* Objective *
Copy everything from "You are a computer-use" down to "pyautogui.click(x=30, y=377)", swapping "eye icon" for "visibility icon" and leaving all else unchanged. Leave the pictures out.

* Extracted information *
start

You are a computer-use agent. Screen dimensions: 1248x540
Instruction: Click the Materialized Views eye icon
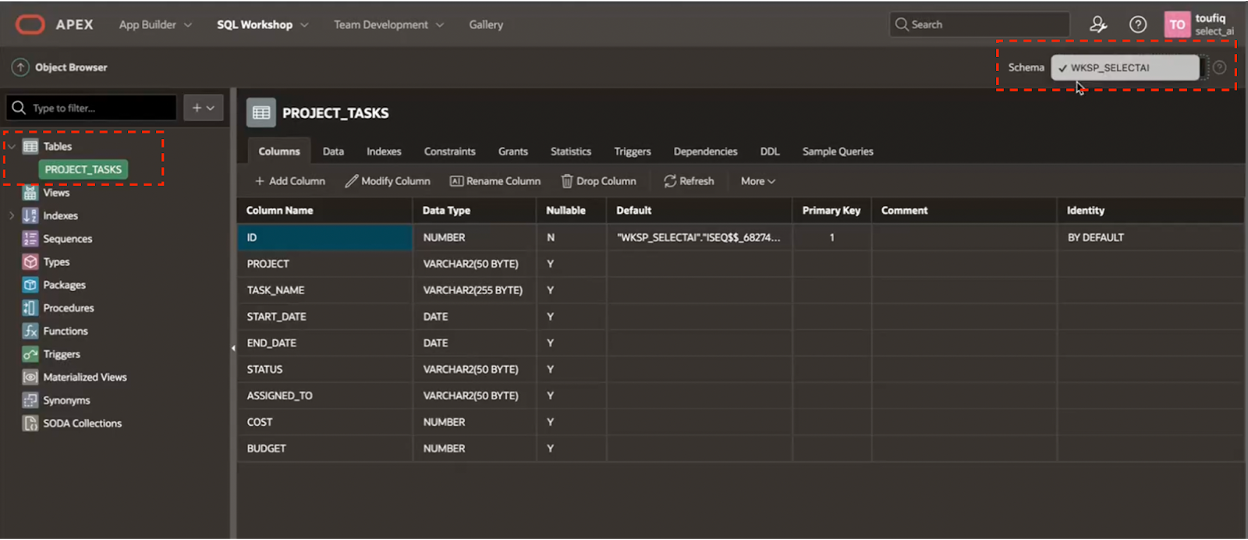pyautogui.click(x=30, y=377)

end
start

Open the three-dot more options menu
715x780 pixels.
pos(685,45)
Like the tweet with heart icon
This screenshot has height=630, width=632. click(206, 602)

end

* Finished exercise *
You are a computer-use agent. Screen dimensions: 1248x540
Instruction: Click the Materialized Views visibility icon
pyautogui.click(x=30, y=377)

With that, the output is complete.